Published Date: 23 Nov 2023

Driving down the motorway, a little voice drifts from the back seat. “Are we there yet? How many minutes? That’s long…!” Five years into parenthood and a lot of stories and songs later… we’ve discovered the luxury of occasionally handing a tablet over for a bit of peace on long haul journeys!

Heading back from Wales over the summer, Isabelle said she was struggling to hear her film which was particularly quiet. We needed a solution.

Upon returning home we decided to dig into the vast backpack of accessories from Cochlear that we were handed on activation day. Within it was the device we had in mind to help solve the tablet issue – the mini mic. This is a small microphone that can be worn on your body or connected to an audio source.
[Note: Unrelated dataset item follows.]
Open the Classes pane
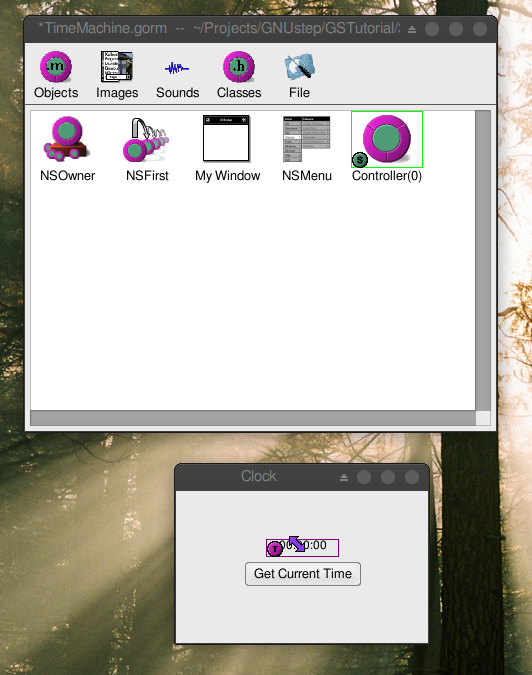Image resolution: width=532 pixels, height=675 pixels. point(239,75)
It connects to Isabelle’s cochlear implants via Bluetooth, so the sound goes directly to her ‘ears’ – a little bit like wearing headphones.

We’d yet to explore using it until now as our Teacher of the Deaf has always emphasised the importance of Isabelle learning to listen within the environment in the definitive early years of implantation. She’ll eventually use something similar at school. I myself (a hearing aid user) had a radio aid throughout my education which was crucial for picking out information in a noisy classroom.
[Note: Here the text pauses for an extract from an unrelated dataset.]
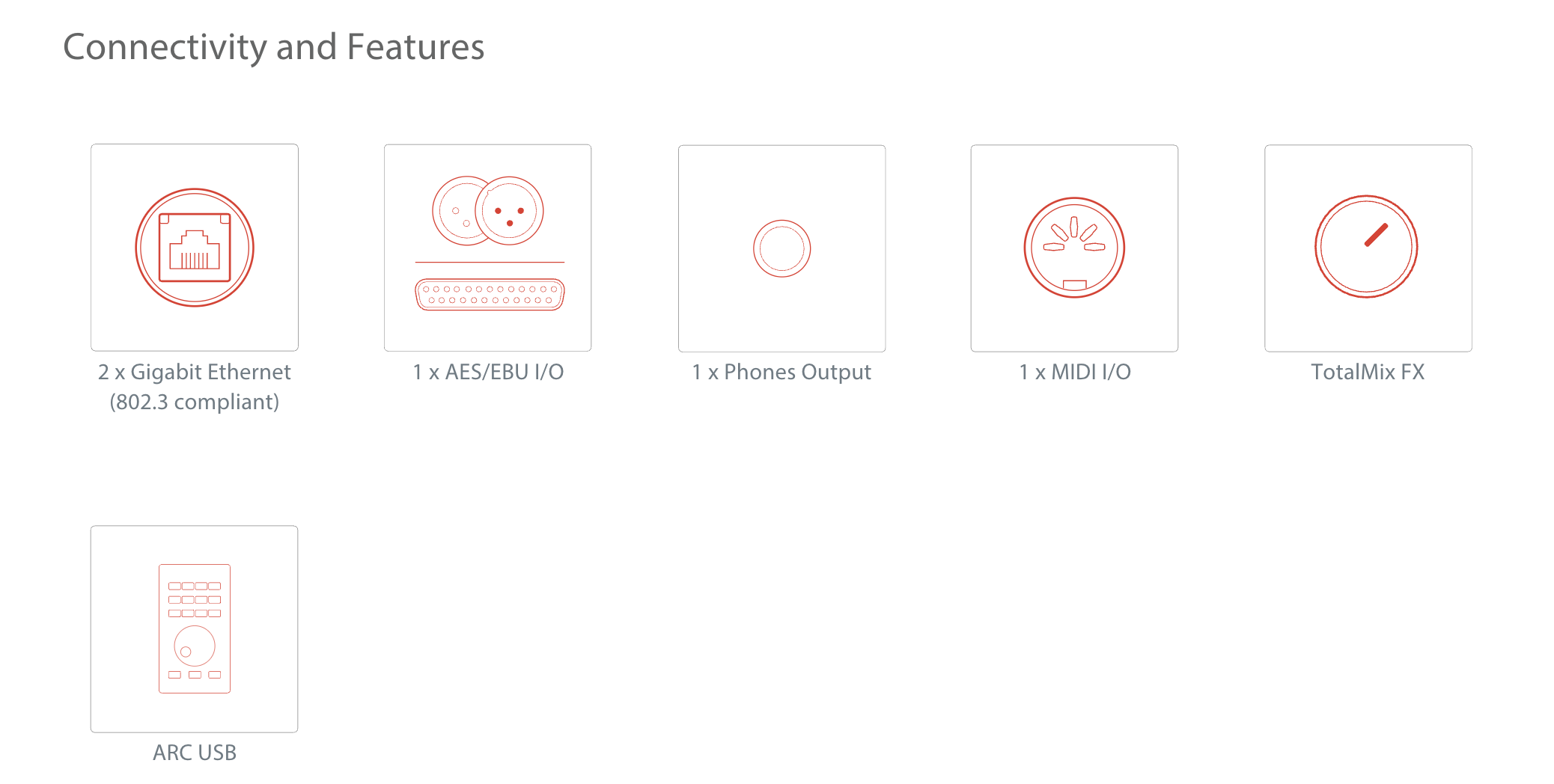
Task: Click the Gigabit Ethernet port icon
Action: (x=195, y=248)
For now though, we’re getting to grips with the mini mic. Connecting it to the tablet was an instant success and had the added bonus of cutting the sound so we didn’t have to listen to two hours of Harry Potter!

Next, we had fun testing it around the house, clipping the mic to our clothes and seeing if it made much difference to her hearing from a distance. Isabelle’s eyes lit up when she realised she could hear the speaker in the next room. We had great fun telling her the ‘passwords’ to check she was hearing with clarity.
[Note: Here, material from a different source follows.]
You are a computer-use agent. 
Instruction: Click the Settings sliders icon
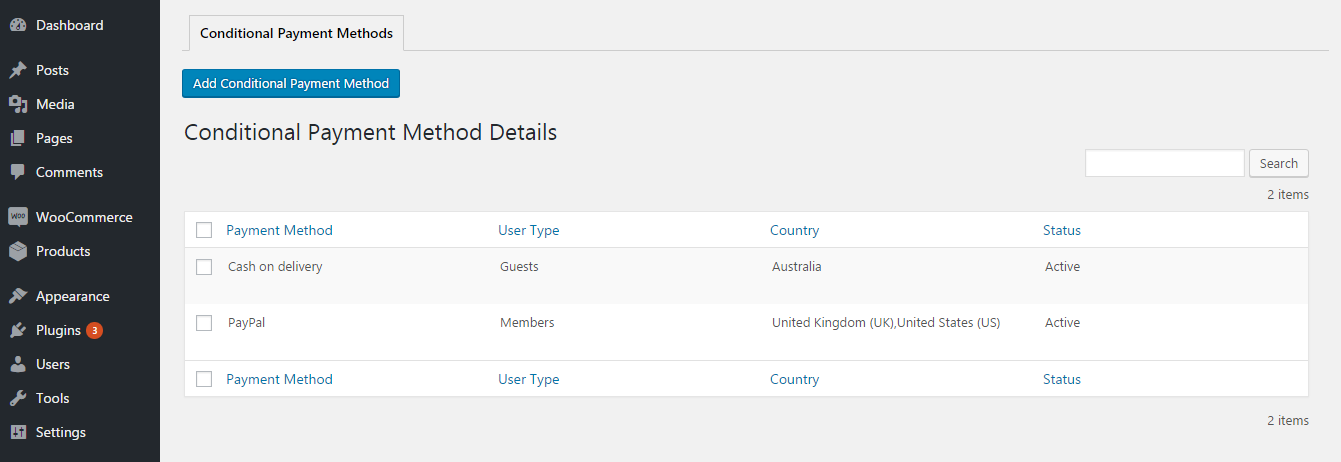point(17,432)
It was time to try it out in a new setting: Isabelle’s gymnastics classes. Whilst she’s still a little young to give reliable feedback beyond “yep it’s good!”, her gymnastics instructors have reported better focus. It appears to ease the strain of hearing in a large echoey hall with multiple voices bouncing off the walls.

We also got to test it out for Halloween trick-or-treating this year. With darkness partially obscuring people’s faces, lipreading can be tricky. We were able to use the mini mic to help her comprehension. It was also much easier to get her attention to stop her wandering too far and to make sure she was crossing roads safely in the excitement of the evening and anticipation of too many sweets!

In the future, we envisage taking advantage of it in a few different ways. Firstly, we’ll take the mic on bike rides to bridge the literal distance between us. It’ll hopefully stop us having to shout her name repeatedly when we need her to stop! Secondly, we can take it on aeroplanes and plug it directly into the audio source instead of headphones.

I’ll never stop being grateful for the gift of technology enabling Isabelle to hear the birds, listen to the Matilda soundtrack, and enjoy the buzz of conversation amongst her friends. It’s not a replacement for natural hearing, and she does need additional support, but to know she has options like the mini mic is the icing on the cake for our clever little chatterbox. We want to give her the world. This is just the start.


Nicky and her husband Ross are parents to Isabelle (5) and Jack (2). Isabelle is profoundly deaf and wears cochlear implants, and  Jack is severely to profoundly deaf and wears hearing aids. Nicky is severely deaf herself and wears a hearing aid.